[Listed records — start]

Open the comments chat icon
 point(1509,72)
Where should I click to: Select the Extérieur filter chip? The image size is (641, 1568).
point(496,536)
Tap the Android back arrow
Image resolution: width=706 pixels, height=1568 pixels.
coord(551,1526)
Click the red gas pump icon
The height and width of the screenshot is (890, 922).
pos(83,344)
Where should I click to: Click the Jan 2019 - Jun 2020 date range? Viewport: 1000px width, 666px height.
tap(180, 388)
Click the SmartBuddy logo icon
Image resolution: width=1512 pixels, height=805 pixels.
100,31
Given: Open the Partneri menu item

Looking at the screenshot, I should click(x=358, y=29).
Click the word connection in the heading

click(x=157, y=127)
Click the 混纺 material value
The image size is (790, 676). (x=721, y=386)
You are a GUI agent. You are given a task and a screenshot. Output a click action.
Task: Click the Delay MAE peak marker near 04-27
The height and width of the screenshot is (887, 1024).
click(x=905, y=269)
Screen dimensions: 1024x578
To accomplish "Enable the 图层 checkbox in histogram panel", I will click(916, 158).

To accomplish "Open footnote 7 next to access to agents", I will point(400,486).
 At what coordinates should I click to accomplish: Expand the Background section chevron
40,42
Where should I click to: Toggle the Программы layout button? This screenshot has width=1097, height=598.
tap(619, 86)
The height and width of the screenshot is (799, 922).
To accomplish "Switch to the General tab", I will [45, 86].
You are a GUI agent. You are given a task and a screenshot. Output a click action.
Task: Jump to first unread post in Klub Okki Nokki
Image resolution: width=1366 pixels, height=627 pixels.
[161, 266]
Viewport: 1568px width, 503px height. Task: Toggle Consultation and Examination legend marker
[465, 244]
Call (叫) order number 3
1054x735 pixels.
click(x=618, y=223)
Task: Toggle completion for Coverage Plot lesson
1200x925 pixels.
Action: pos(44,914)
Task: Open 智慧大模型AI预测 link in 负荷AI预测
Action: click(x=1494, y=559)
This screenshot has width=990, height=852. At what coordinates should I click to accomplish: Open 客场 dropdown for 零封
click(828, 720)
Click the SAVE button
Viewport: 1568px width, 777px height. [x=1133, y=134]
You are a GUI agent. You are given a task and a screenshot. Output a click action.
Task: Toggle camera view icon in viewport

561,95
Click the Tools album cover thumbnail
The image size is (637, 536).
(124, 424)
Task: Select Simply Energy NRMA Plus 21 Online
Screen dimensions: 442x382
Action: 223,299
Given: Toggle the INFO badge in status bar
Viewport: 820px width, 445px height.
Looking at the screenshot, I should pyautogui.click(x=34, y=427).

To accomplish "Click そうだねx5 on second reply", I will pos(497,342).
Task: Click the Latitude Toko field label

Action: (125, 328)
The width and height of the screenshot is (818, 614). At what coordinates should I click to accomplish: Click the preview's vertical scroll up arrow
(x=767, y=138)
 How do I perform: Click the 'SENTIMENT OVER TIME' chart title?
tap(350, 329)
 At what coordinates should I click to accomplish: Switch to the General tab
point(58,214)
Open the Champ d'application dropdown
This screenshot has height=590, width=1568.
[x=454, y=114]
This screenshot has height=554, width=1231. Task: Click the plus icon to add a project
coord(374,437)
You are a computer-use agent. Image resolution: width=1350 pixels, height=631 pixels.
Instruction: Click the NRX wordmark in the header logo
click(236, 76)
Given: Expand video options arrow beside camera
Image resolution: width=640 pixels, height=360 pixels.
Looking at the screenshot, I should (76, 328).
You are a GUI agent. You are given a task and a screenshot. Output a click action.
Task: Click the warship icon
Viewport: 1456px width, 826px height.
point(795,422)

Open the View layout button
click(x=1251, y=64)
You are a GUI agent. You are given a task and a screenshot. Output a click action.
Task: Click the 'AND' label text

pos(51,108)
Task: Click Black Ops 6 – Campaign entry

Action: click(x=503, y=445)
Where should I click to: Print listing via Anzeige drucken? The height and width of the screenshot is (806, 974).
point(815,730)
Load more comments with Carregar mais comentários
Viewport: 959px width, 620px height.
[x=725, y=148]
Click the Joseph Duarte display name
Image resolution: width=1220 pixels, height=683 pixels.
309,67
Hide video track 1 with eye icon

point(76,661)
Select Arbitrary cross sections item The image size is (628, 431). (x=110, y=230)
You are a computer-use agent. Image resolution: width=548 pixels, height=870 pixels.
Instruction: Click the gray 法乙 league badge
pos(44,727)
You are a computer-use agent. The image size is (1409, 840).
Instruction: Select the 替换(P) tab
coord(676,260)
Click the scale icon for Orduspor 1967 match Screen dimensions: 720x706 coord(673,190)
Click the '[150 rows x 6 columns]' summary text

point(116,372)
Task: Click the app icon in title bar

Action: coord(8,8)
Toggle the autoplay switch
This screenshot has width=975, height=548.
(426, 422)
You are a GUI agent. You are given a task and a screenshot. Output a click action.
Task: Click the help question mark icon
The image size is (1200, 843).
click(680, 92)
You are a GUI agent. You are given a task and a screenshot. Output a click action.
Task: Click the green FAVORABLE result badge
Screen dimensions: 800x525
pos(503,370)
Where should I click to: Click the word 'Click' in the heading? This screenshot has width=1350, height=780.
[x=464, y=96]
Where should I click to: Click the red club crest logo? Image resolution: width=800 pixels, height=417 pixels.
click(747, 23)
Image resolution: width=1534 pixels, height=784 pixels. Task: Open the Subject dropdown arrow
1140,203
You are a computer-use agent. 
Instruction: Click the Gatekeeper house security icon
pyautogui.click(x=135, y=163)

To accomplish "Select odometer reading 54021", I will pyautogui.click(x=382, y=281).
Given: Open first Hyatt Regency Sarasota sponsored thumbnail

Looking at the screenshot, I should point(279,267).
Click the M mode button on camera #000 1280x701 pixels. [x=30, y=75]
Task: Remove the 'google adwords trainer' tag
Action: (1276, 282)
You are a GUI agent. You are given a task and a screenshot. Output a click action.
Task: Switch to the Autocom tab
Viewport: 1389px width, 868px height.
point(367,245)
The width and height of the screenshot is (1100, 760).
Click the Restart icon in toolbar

[Listed records — finish]

• Aim of the exercise:
Extract from the data every line where "computer" shows up.

• Output of the exercise:
You are a computer-use agent. Image resolution: width=1350 pixels, height=631 pixels.
You are a computer-use agent. Image resolution: width=548 pixels, height=870 pixels.
You are a computer-use agent. The image size is (1409, 840).
You are a computer-use agent. 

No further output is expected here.